-- Begin TEXT BLOCK --
Rabbitt were a South African rock band formed in 1972, evolving from a band called The Conglomeration, consisting of members Trevor Rabin, Duncan Faure, Ronnie Robot, and Neil Cloud. Their successes included making it to the top of the South African charts with the hit "Charlie" in 1976.  Rabbitt broke up in 1978.  Rabin later became a member of Yes, and Faure went on to join the Bay City Rollers.

Musicians

line-up - Not to be confused with the Supergroup Rabbitt launched in 1975 (recorded 'Locomotive Breath') single
 Trevor Rabin (born 13 January 1954)
 Errol Friedman
 Francois Roos
 Louis Forer (born 14 May 1949)
 Cedric Samson

Line-up from 1975
 Trevor Rabin: Vocals, lead guitar, keyboards
 Duncan Faure (born 16 December 1956): Vocals, guitars, keyboards
 Ronnie Robot (Ronald Friedman) (born 5 October 1954): Bass guitar
 Neil Cloud (born 3 September 1955): Drums

Albums
Boys Will Be Boys (Jo'Burg Records in South Africa,) (1975)
-- End TEXT BLOCK --
◆ STATED GOAL 1
Retype the passage of the Rabbitt article between "line-up - Not" and "14 May 1949)", inclusive.
◆ STATED GOAL 2
According to the Rabbitt article, which band did Duncan Faure go on to join?
-- Begin RECORDED DATA --
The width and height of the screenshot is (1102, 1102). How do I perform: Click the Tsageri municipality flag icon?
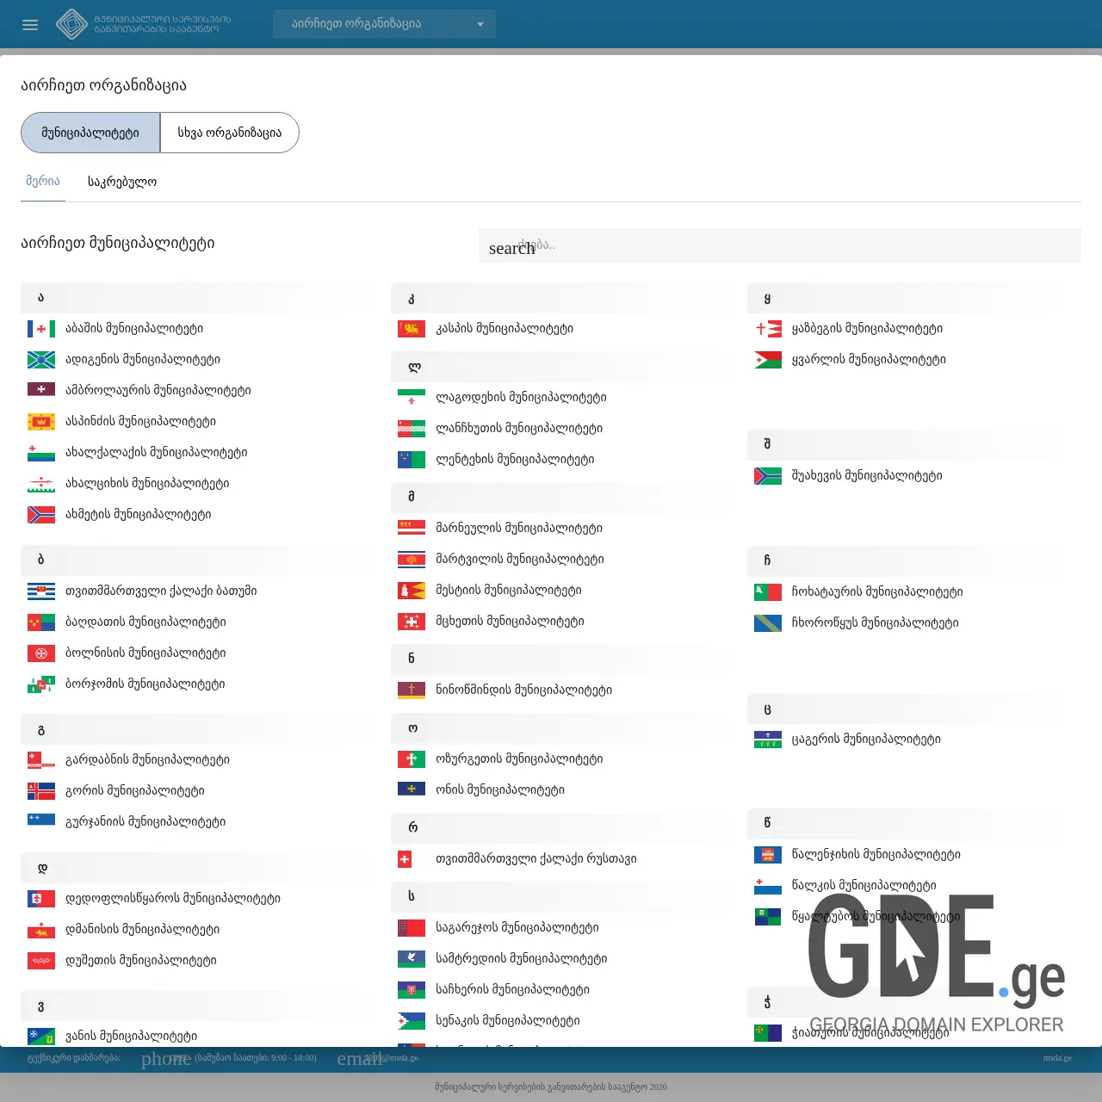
-- End RECORDED DATA --
◆ WORKED SOLUTION 1
line-up - Not to be confused with the Supergroup Rabbitt launched in 1975 (recorded 'Locomotive Breath') single
 Trevor Rabin (born 13 January 1954)
 Errol Friedman
 Francois Roos
 Louis Forer (born 14 May 1949)

◆ WORKED SOLUTION 2
The Bay City Rollers.